2. Claims based on the MMS operating agreement. As previously noted, the MMS operating agreement provided that its application and interpretation would be governed by Delaware law, including the Delaware Limited Liability Company Act, Del. Code Ann. tit. 6, §§ 18-101 et seq. (Delaware LLC Act). All agree that the substantive provisions of Delaware law control. Under well settled Delaware law, “[l]imited liability companies are creatures of contract, and the parties have broad discretion to use an LLC agreement to define the character of the company and the rights and obligations of its members.” Kuroda v. SPJS Holdings, LLC, 971 A.2d 872, 880 (Del. Ch. 2009). Parties who create a Delaware LLC are free, by contract, to expand, restrict, or eliminate fiduciary and other duties that would otherwise be owed by a member or a manager of an LLC. See Del. Code Ann. tit. 6, § 18-1101(c), 1101(e).
Petrucci argues that the judge erred in dismissing, prior to trial, certain of his claims based on alleged violations of various provisions of the MMS operating agreement. The judge determined that the unambiguous, plain language of the operating agreement, along with the Delaware LLC Act, explicitly allowed the actions of the defendants at issue. We agree with the judge that the MMS operating agreement expressly permitted the individual defendants to dissolve MMS, to distribute its assets, and to create their own business entity to engage in the same business as MMS.
a. Breach of contract and misappropriation of corporate opportunities. Petrucci first challenges the dismissal of the claims contained in his second amended complaint against the individual defendants for breach of contract and breach of fiduciary duty based on the defendants’ competition with MMS and misappropriation of corporate opportunities belonging to MMS. These claims were dismissed in response to motions to dismiss filed by the individual defendants.8
We review the allowance of a motion to dismiss pursuant to Mass. R. Civ. P. 12 (b) (6), 365 Mass. 754 (1974), de novo, accepting the allegations in the complaint as true and drawing all reasonable inferences in the nonmoving party's favor. See Curtis v. Herb Chambers I-95, Inc., 458 Mass. 674, 676 (2011). The ultimate inquiry is whether Petrucci alleged facts “so as to plausibly suggest an entitlement to relief” (quotation and citation omitted). Baker v. Wilmer Cutler Pickering Hale & Dorr, LLP, 91 Mass. App. Ct. 835, 842 (2017).

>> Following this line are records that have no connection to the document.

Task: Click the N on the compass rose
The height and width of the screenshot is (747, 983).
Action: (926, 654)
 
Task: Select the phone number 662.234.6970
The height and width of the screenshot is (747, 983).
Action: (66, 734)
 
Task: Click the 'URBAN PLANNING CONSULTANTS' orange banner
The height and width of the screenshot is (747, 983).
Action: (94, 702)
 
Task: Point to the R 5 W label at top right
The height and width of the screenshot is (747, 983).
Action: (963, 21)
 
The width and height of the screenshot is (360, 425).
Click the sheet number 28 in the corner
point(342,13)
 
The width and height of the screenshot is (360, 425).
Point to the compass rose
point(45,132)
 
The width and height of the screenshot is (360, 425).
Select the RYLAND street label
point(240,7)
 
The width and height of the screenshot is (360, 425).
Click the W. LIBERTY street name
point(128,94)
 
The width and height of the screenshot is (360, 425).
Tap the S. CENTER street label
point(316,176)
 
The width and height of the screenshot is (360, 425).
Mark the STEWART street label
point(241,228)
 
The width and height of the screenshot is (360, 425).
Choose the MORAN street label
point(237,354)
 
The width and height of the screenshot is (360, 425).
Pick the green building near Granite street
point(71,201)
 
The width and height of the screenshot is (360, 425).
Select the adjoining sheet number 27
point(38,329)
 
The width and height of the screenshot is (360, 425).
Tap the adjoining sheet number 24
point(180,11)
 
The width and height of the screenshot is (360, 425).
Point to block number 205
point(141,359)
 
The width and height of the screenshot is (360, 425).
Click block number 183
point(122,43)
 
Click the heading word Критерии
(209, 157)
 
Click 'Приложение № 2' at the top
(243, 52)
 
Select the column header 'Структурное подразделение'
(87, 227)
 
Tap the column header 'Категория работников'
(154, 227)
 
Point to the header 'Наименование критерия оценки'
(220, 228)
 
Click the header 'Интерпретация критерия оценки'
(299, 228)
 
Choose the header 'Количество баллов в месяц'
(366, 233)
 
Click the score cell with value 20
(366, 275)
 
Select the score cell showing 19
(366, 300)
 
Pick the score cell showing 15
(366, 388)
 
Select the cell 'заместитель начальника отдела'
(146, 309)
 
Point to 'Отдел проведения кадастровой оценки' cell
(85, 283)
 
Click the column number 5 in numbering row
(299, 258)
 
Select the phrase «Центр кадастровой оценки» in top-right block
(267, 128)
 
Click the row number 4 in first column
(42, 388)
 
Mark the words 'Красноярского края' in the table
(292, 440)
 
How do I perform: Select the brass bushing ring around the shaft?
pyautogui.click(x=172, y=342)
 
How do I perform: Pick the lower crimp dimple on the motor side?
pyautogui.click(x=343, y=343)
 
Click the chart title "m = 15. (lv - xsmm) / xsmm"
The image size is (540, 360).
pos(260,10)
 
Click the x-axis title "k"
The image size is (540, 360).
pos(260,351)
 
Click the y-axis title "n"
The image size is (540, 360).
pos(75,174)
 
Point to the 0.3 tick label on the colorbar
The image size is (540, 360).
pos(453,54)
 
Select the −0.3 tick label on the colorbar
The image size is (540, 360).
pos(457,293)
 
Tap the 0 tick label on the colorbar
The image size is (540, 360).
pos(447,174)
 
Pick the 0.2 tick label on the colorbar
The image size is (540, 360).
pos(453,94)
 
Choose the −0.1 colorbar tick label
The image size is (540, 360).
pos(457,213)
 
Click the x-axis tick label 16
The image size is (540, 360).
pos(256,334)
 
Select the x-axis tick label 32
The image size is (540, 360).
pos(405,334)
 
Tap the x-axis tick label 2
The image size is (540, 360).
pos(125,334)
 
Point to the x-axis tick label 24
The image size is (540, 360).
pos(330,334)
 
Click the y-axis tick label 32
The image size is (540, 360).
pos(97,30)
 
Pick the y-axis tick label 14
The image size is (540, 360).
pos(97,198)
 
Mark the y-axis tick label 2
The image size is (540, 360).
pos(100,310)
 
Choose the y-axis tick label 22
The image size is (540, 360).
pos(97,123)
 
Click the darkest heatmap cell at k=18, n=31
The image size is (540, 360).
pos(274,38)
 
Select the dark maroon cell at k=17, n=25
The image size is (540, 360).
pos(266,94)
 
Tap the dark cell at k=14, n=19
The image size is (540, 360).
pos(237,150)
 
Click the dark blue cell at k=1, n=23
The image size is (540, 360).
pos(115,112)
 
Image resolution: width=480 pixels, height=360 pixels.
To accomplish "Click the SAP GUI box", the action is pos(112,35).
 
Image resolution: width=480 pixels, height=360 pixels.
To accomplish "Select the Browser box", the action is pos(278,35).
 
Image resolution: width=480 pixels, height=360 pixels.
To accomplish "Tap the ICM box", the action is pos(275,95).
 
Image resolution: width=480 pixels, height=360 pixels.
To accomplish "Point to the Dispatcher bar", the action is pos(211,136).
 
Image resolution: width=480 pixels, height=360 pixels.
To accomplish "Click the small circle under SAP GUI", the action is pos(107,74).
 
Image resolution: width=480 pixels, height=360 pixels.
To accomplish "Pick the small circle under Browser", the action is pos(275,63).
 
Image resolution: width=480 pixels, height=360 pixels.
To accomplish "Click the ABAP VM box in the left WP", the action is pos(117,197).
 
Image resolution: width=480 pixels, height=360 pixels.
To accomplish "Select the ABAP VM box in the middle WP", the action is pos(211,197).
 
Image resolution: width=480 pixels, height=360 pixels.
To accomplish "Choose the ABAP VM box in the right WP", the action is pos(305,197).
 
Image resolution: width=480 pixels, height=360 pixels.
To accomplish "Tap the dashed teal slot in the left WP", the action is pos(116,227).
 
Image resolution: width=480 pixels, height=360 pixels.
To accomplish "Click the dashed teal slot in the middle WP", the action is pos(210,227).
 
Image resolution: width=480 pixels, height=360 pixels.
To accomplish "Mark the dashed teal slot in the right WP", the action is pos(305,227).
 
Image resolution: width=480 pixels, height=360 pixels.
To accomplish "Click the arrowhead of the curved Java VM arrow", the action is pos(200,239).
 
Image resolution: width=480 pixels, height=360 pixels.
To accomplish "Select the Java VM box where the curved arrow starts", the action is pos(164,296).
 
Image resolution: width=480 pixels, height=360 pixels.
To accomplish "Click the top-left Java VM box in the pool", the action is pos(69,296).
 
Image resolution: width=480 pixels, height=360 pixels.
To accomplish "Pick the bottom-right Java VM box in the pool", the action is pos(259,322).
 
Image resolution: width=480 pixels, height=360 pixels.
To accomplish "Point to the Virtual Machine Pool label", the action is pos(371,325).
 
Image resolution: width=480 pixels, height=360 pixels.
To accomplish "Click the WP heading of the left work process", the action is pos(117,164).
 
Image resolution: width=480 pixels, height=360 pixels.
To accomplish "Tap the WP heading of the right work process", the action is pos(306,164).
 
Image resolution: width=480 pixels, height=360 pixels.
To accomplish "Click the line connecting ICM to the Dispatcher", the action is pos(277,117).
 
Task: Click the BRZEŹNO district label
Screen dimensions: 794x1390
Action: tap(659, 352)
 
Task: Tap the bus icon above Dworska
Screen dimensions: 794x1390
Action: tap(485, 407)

The judge determined that Petrucci's breach of contract claim for violating the duty not to compete failed because § 4.15 of the MMS operating agreement expressly permitted members of the company and their affiliates to “conduct or participate in any business or activity whatsoever,” even if they did so in direct competition with MMS. The judge also noted that the provision expressly waived “any accountability, liability or obligation whatsoever” to MMS or to any other member of the company. We agree. See Nemec v. Shrader, 991 A.2d 1120, 1126 (Del. 2010) (“Parties have a right to enter into good and bad contracts, the law enforces both”).
We further agree that provisions like § 4.15, which limit the fiduciary duties that LLC members owe to one another, and which waive liability for engaging in actions permitted by contract, are enforceable under Delaware law. See Wood v. Baum, 953 A.2d 136, 141 (Del. 2008), quoting Del. Code Ann. tit. 6, § 18-1101(e) (limited liability company agreement may “provide for the limitation or elimination of any and all liabilities” for breach of contract and breach of duties, including fiduciary duties, of a member, except for liability for “a bad faith violation of the implied contractual covenant of good faith and fair dealing”).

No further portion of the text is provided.